++++ Source material ++++

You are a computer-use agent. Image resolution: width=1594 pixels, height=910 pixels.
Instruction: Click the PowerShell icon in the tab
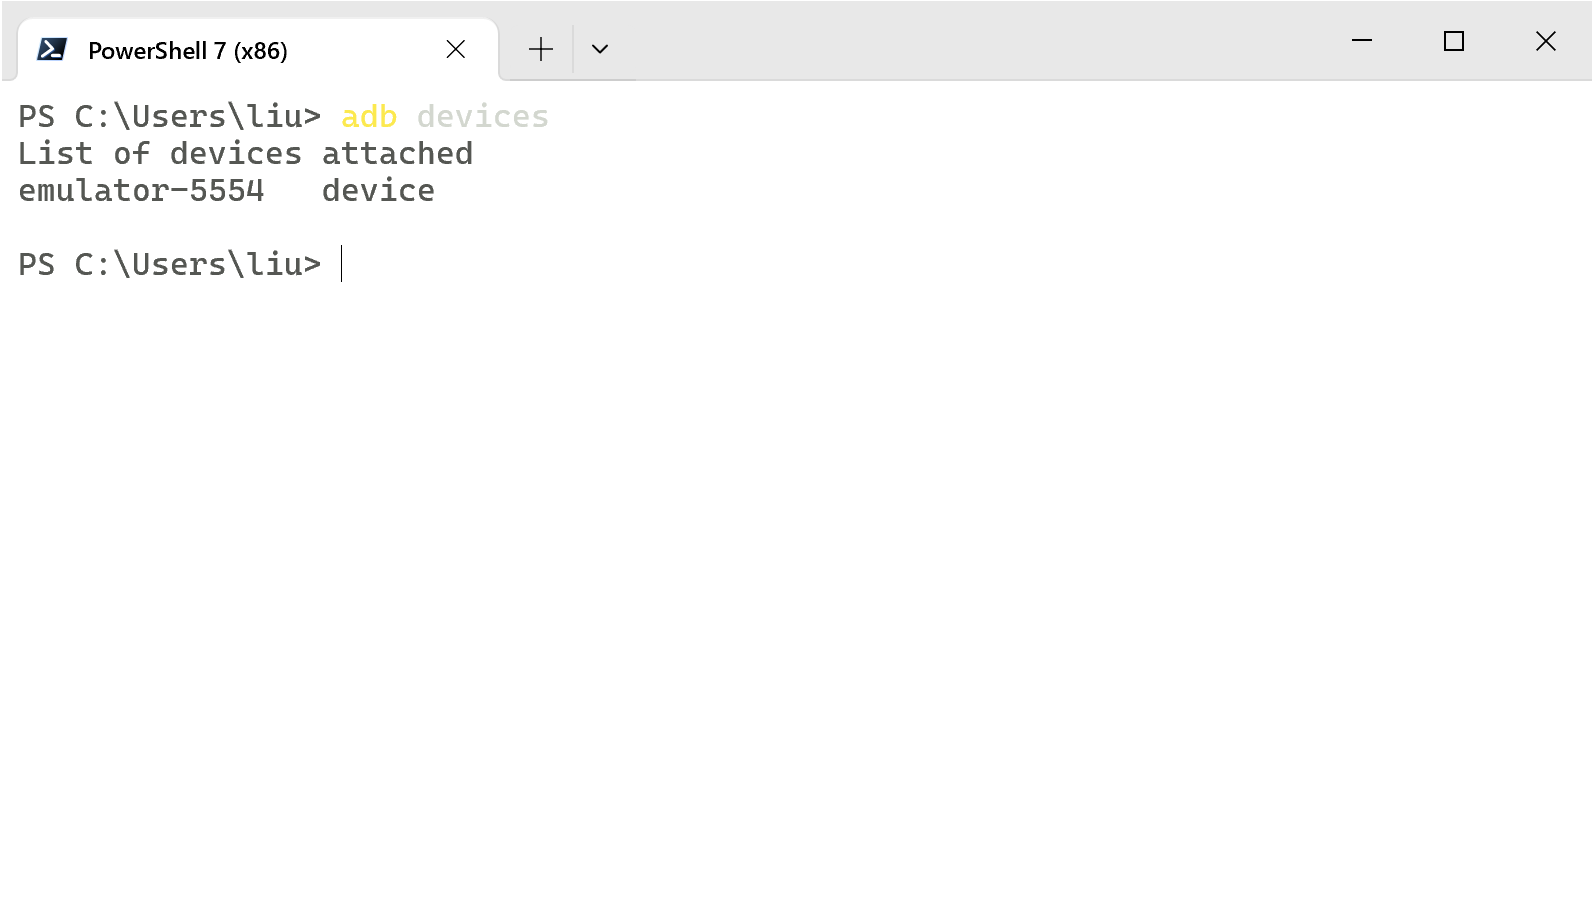pos(51,49)
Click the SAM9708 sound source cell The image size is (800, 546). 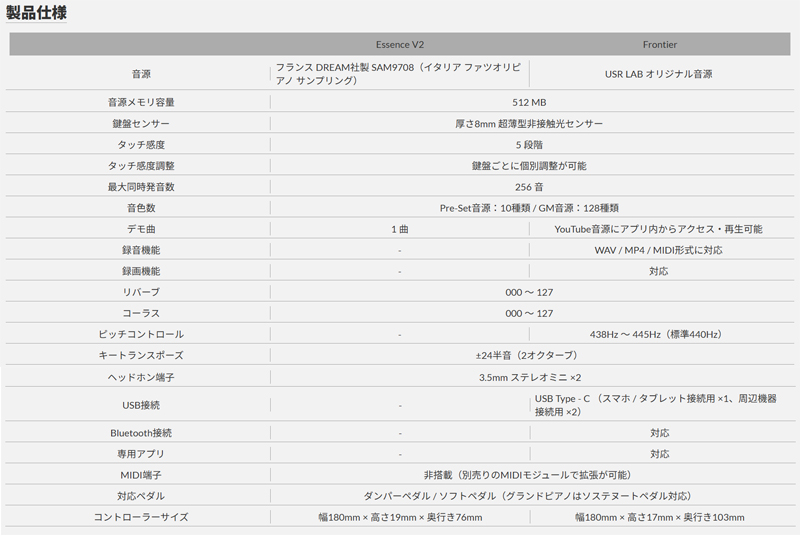pyautogui.click(x=399, y=74)
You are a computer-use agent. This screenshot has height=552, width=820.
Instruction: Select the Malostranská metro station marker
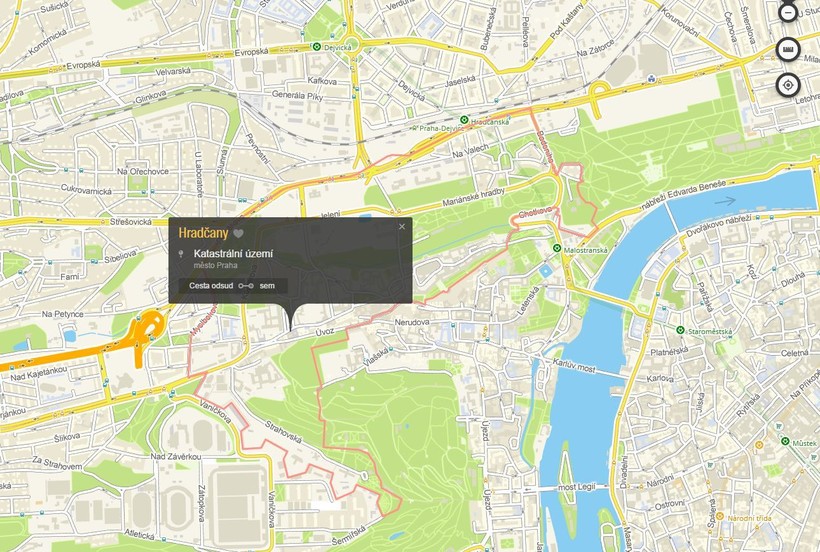[x=556, y=248]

++++

◆ The task: State in a single number how many lines in the data include the word "height".

◆ Output for this exercise: 2